Logo officiel du groupe Stellantis

Stellantis vient de publier ses comptes du premier semestre 2026, et le groupe repasse enfin dans le vert. 670 millions d’euros de bénéfice net, alors qu’un an plus tôt le constructeur affichait une perte abyssale de 2,3 milliards. Le chiffre d’affaires grimpe de 10 %, à 81,6 milliards. Sur le papier, la maison mère de Peugeot, Citroën, DS, Opel, Fiat et Alfa Romeo a stoppé l’hémorragie.

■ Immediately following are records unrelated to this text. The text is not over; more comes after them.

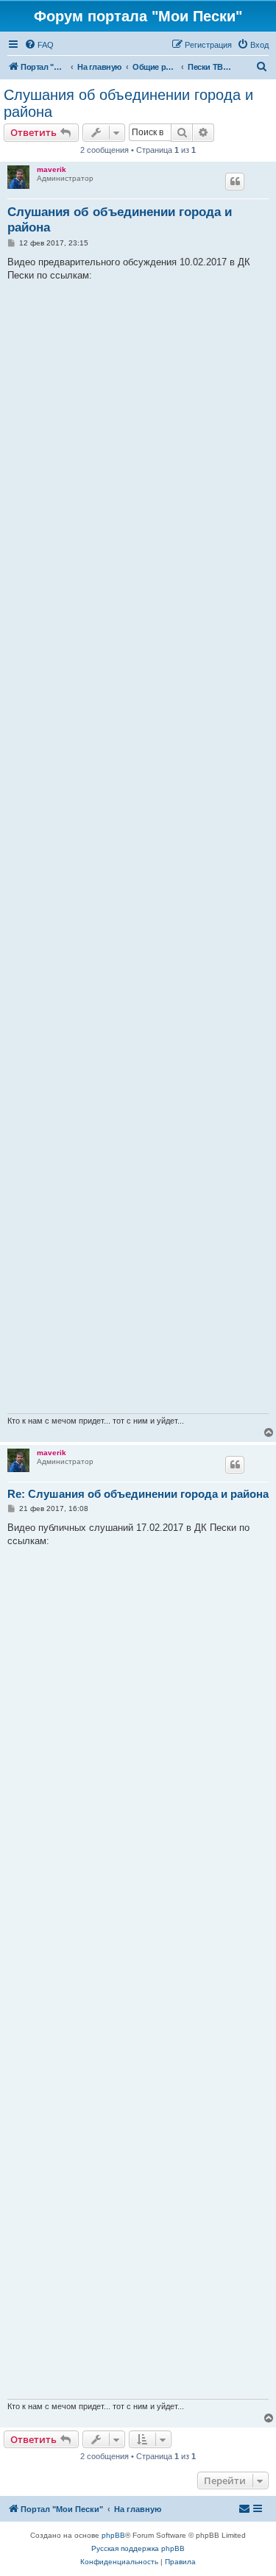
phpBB (113, 2535)
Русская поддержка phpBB (138, 2548)
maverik (51, 169)
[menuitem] (39, 45)
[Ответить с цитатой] (234, 181)
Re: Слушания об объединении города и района (138, 1494)
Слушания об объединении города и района (128, 103)
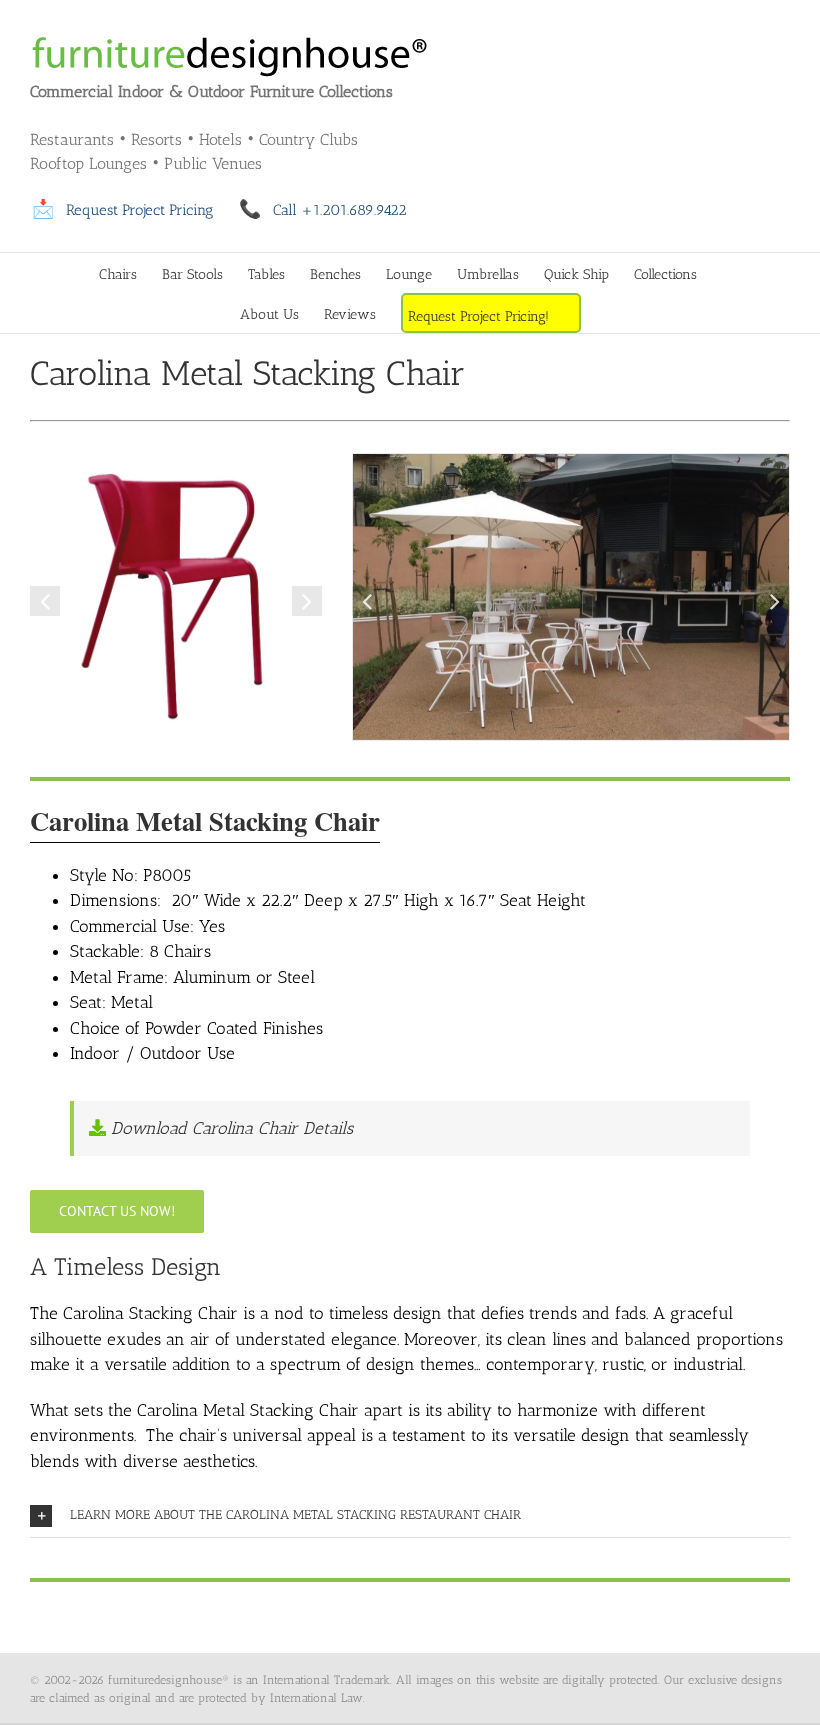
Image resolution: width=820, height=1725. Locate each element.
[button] (45, 601)
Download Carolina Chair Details (229, 1128)
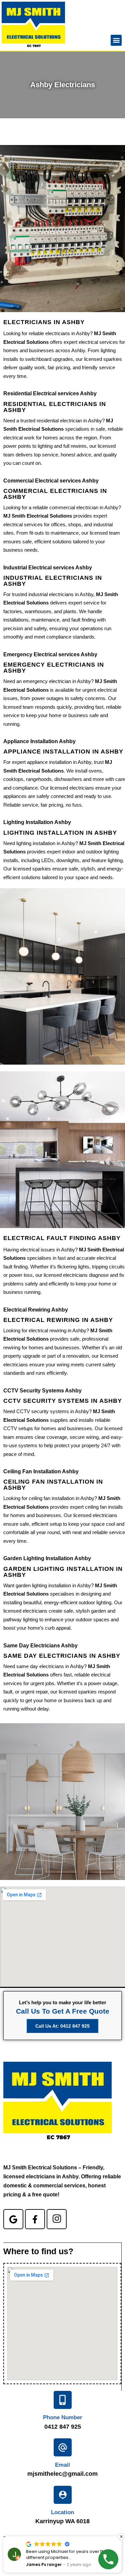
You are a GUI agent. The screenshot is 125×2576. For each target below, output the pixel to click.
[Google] (13, 2219)
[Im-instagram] (57, 2219)
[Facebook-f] (35, 2219)
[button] (116, 40)
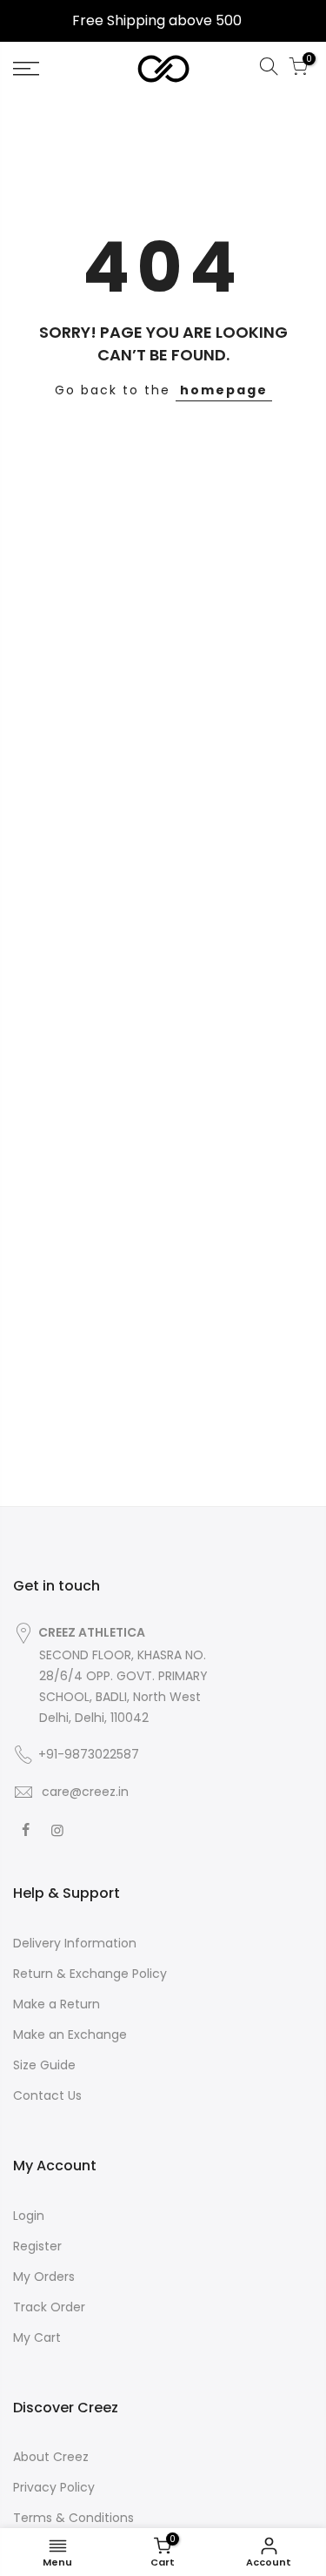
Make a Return (56, 2004)
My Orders (44, 2276)
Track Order (49, 2307)
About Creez (51, 2456)
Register (37, 2246)
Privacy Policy (54, 2487)
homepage (224, 390)
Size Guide (44, 2065)
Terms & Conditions (73, 2517)
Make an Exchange (70, 2034)
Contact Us (47, 2095)
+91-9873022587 (88, 1754)
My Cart (37, 2337)
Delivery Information (74, 1943)
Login (28, 2215)
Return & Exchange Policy (90, 1973)
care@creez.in (83, 1791)
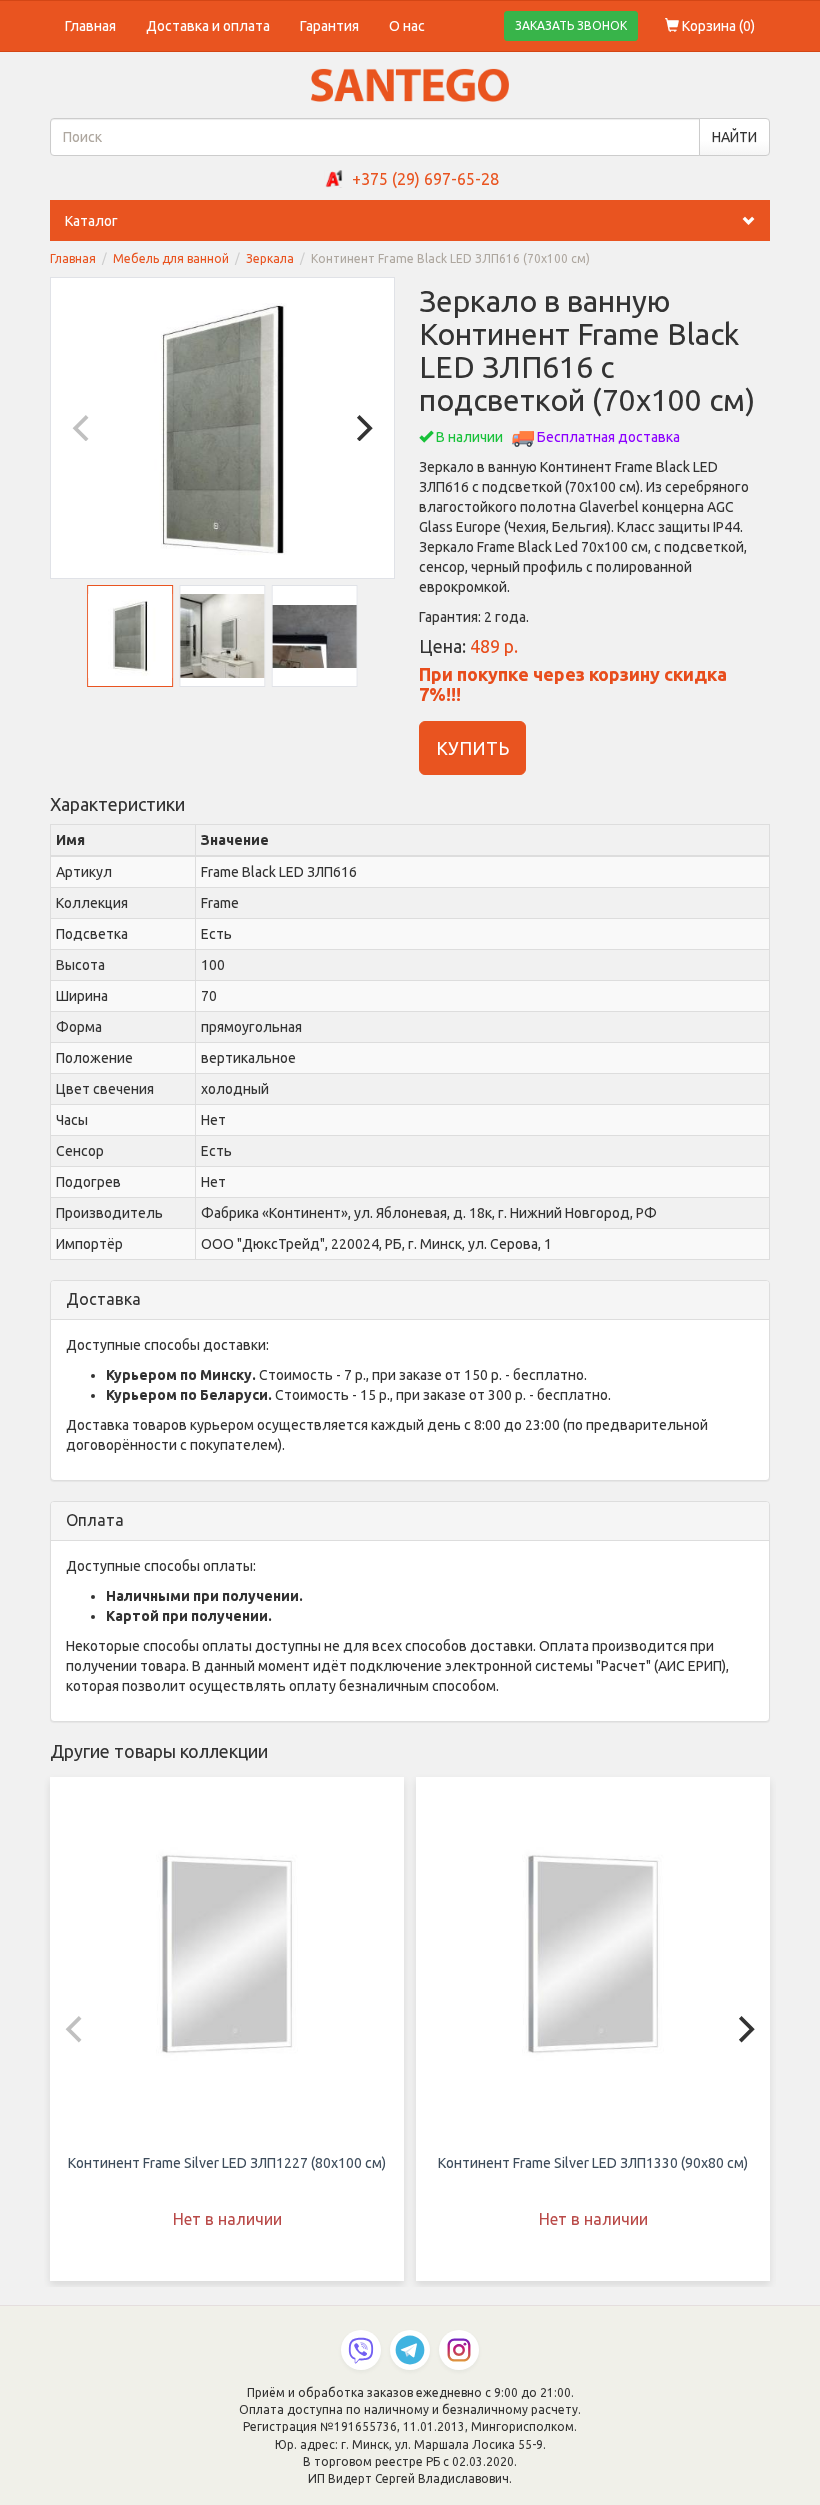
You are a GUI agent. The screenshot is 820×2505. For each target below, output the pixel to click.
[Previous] (83, 428)
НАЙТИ (734, 137)
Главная (90, 26)
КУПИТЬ (472, 748)
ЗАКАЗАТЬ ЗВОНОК (571, 25)
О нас (407, 26)
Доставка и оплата (208, 26)
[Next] (362, 428)
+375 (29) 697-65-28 (425, 179)
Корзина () (717, 26)
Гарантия (329, 26)
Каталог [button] (91, 221)
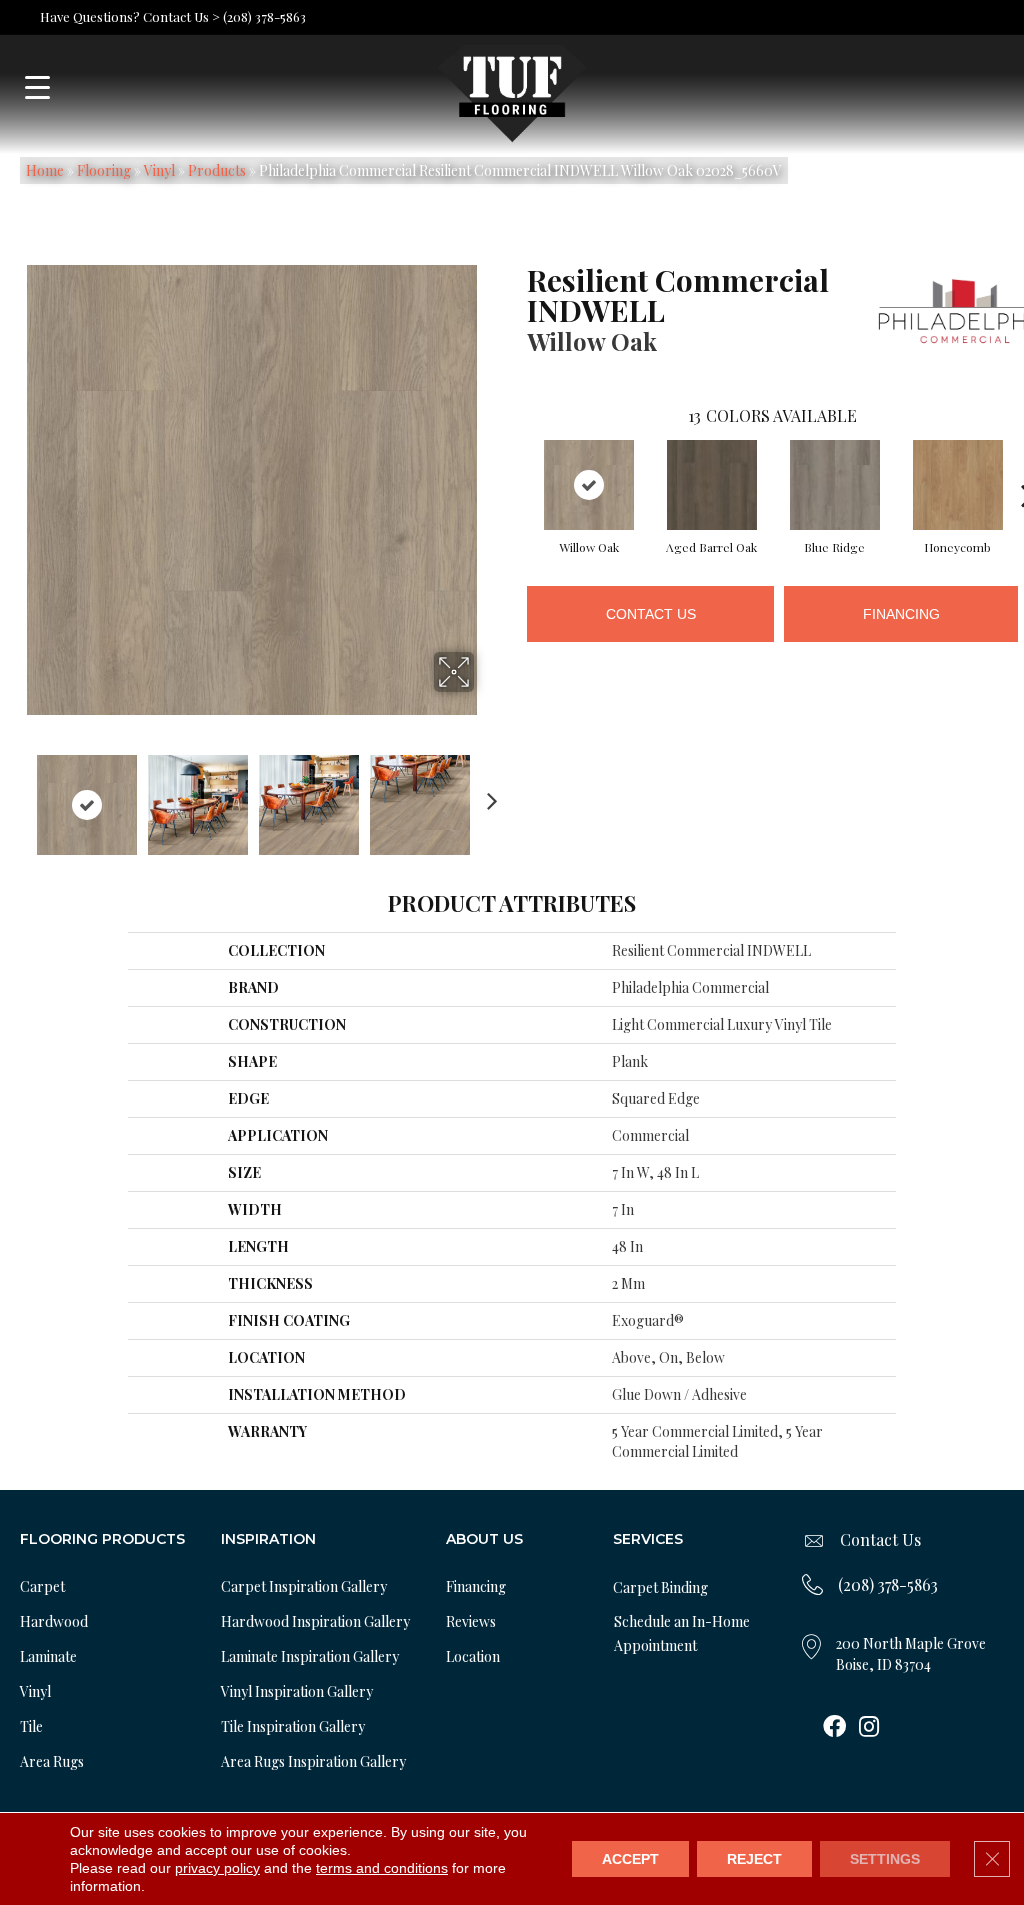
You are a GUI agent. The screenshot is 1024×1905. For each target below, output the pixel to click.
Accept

Sauf que voilà, quand on regarde d’où vient l’argent, l’enthousiasme retombe un peu. Le redressement est presque entièrement américain. En Amérique du Nord, les livraisons bondissent de 27,2 %, à 824 000 véhicules, et le chiffre d’affaires de la région grimpe de 21 % pour atteindre 34,3 milliards. Ce sont les gros pick-up Ram 1500, les Jeep Grand Wagoneer, la Chrysler Pacifica et le Dodge Durango qui tirent la charrette. Des modèles qu’on ne croise jamais sur nos routes.

Et l’Europe, dans tout ça ? C’est le plus gros volume du groupe, 1,4 million de voitures livrées, en hausse de 8,4 %. La belle progression s’arrête net quand on regarde le chiffre d’affaires du Vieux Continent, à 30,8 milliards, soit à peine 0,7 % de mieux qu’il y a un an. Autrement dit, Stellantis vend plus de voitures en Europe, mais elles ne rapportent presque rien. La faute à une politique de prix agressive et à des marges qui fondent.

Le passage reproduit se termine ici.